2023年9月2日土曜日

連載エッセイ 8の5

 以下は非常に自由に思いのままを描いたので、大いに間違っている可能性がある、ということをお断りしたい。私の単なる想像だ、とさえ言っておきたい。その意味でこの8回目はまだ草稿のまた草稿の段階である。 


 分離脳が示す人の心の在り方

 最終的にこの左右の脳の違いが示唆する人の心の在り方についてまとめたい。右脳と左脳のあり方が示唆していることは、実はとても失望するような人間の在り方と言えるかもしれない。

 人の心の真の姿は右脳が代表する。外からの情報をまず切り取って情緒的な判断をするのは右脳だ。そしてそれに基づいた行動さえ起こしかけるであろう。他方では左脳はそれが社会の中でどのように見られるかという観点から理由付けをする。なぜならそれは人に説明するためのものだからだ。そしてこれまで見たように、左脳はそれをかなりあからさまに行うのである。それは人を騙そうという意図さえも感じない。自分の動かない左手を見て、「それは私の手ではありません』とさえいうのである。誰がそれを信じようか。これは騙そうという域を超えている。
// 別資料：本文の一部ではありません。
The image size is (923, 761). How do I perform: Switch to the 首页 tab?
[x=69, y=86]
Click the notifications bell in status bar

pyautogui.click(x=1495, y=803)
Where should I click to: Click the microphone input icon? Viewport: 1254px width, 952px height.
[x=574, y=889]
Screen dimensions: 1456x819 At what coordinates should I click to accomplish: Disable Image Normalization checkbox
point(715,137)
 ここで脳の基本的な特徴を思い出していただきたい。部分は孤立すると暴走するのだ。左脳は論理的であるが、それは文章としての整合性を整えるものの、正確さ、正しさを追求するわけではない。極端な理屈でも言葉に出来るものであれば採用する。つまり暴走して歯止めが利かなくなるわけである。
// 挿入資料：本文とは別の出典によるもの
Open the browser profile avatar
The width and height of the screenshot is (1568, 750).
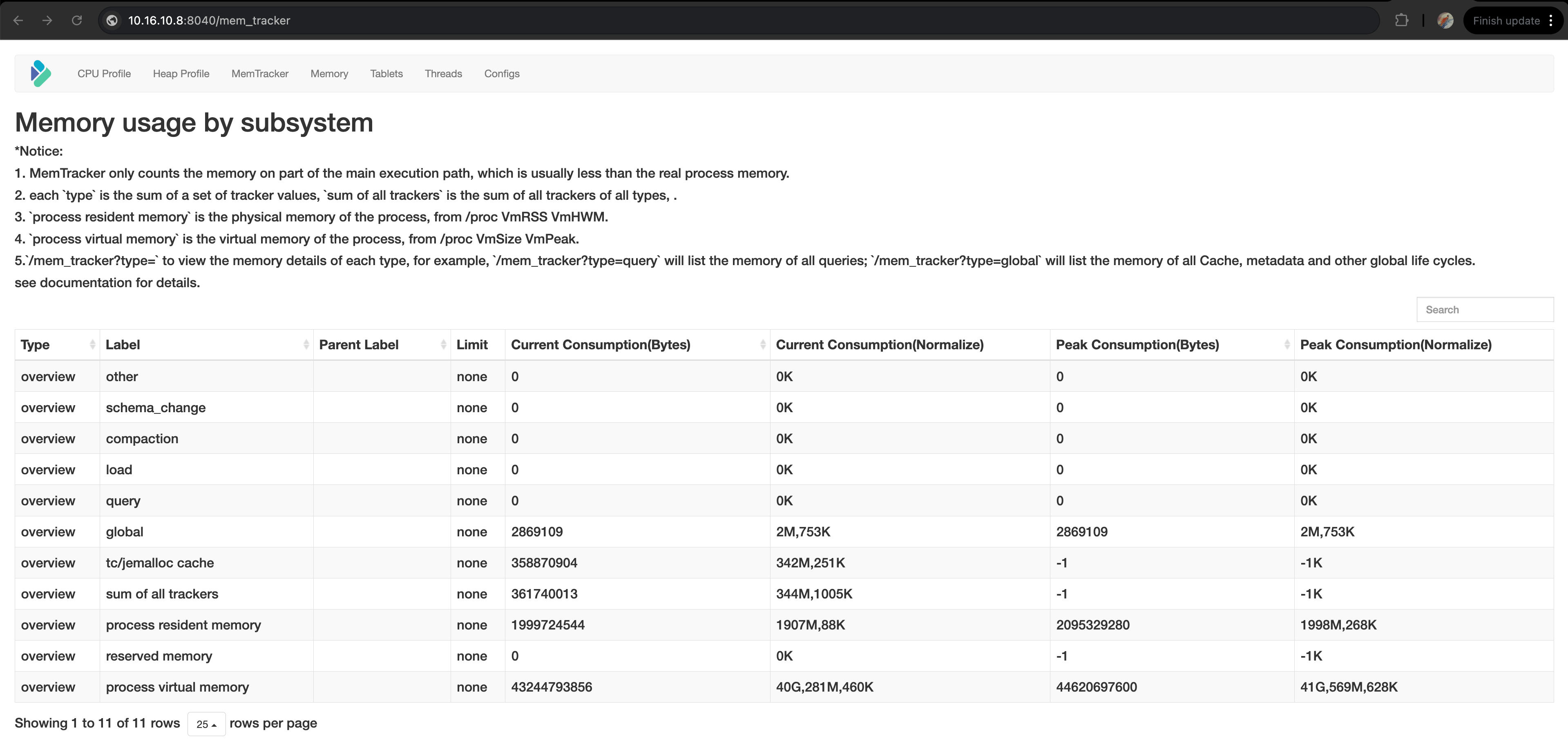click(1445, 21)
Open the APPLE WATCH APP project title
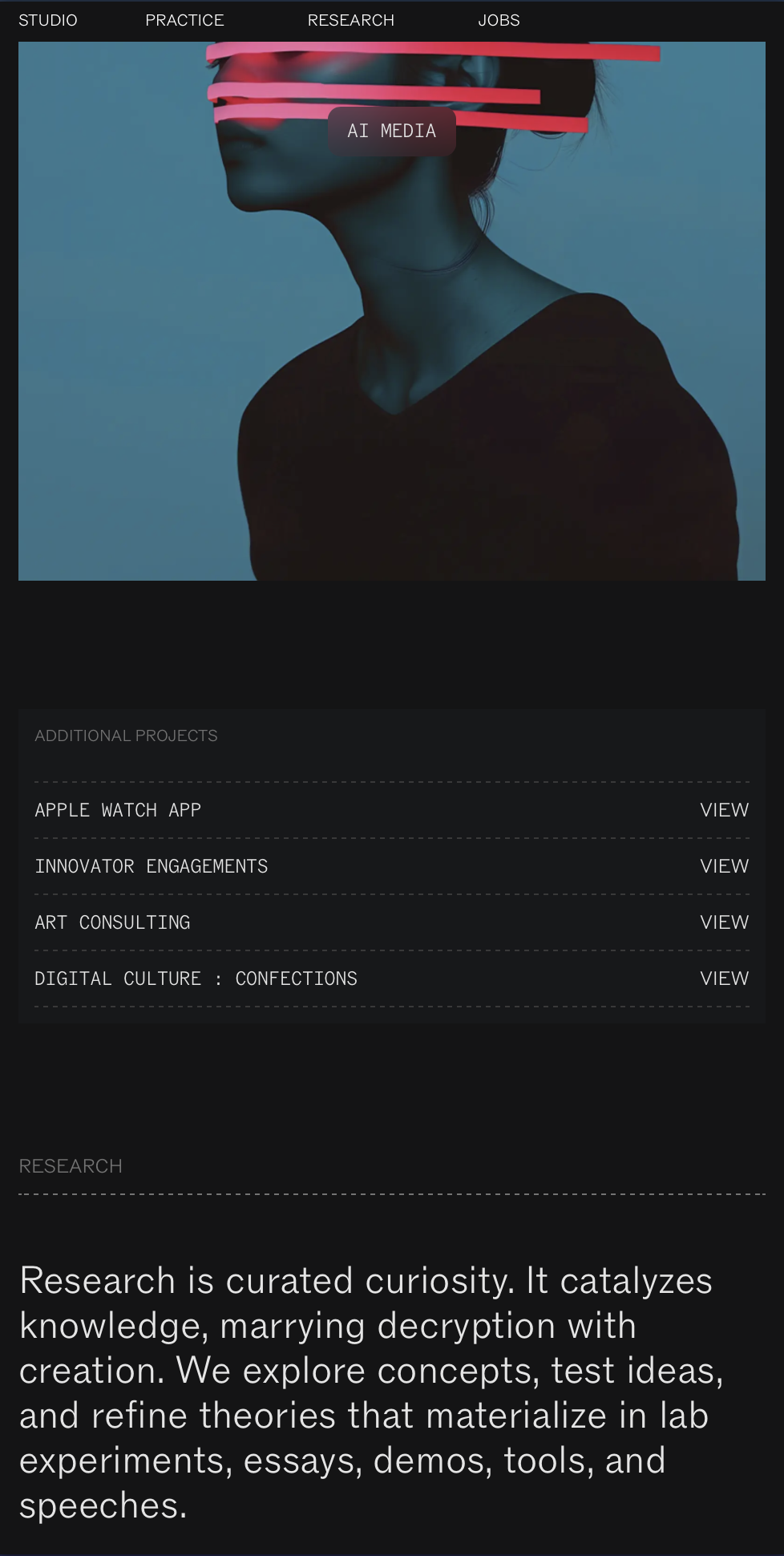 coord(118,810)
 左脳自体はそのために妄想的にすらなることが知られている。右前頭葉の損傷などで妄想は一つの症状とさえなりうる。左脳の中でも運動性言語中枢であるブローカ野が感覚性言語中枢であるウェルニッケ野から切り離されると、ウェルニッケ失語症と言って、言葉は流暢で多弁ですらあるが、人の言葉を理解できず、また言い間違いが多く、意味のない言葉を羅列する等の様子が見られる。つまり喋る能力だけが切り離されて暴走するロボットのようになってしまう。おそらくそのような左脳に道徳的であることを要求することは出来ず、またその様な機能を最初から持っていないとさえ考えることが出来るのだ。極端な話、左脳は心のない、ロボットといえないだろうか。

  結局次のように言えるだろうか? 左右の脳は相互補完的であり、2つがあって一つなのである。決して片方だけでは役に立たない。しかしどちらかと言えば優位なのは右脳の方だ。よく精神科の本には左脳が優位半球とされている。左脳は言葉を操り、認知機能を発揮する。しかしそれはあくまでも右脳あっての話なのだ。右脳から切り離された左脳ほどひ弱な存在はない。何しろ道徳的な判断が出来ないからである。

  以上のように考えると、左右脳を有する私たちの心は、「葛藤を抱えた存在」ということが出来るであろう。右脳は私たちの真の気持ちだと言った。例えばあなたの朝の通勤途中に、見知らぬ人が道で何かに困っているのを見かけたとしよう。あなたは「何とかしてあげたい」と思うかもしれないが、「遅刻するといけないから、見ないことにしておこう」とも思うかもしれない。この二つの気持ちはそれぞれが自分に異なる行動を要請することになる。一方は「足を止めて、その人物に近づけ」であり、もう一つは「足早に通り過ぎろ」である。これは左右脳の存在のために起きる葛藤だ。このことは例えばそのようなシーンを映画で見た場合と比べてみればわかる。後者であれば、「かわいそうだから、その人に手を差し伸べなくては」という言葉も「その人を無視して先を急ごう」という言葉も浮かばないであろう。「その場にあなたがいたらどう感じますか?」と特別の質問を向けられない限りは言語化されない内容なのだ。つまり左脳の機能は本格的に動員されることはないのであり、その意味では葛藤は軽減されたり必要でなくなったりする。そしておそらくはあまり記憶に残らない可能性がある。分離脳の観察者たちが一様に言うのは、彼らがあれこど深刻な術式を施された割には、ケロッとして悩みを訴えないということだ。分離脳においては互いは相手の脳を求めないらしいのだ(Gazzaniga)。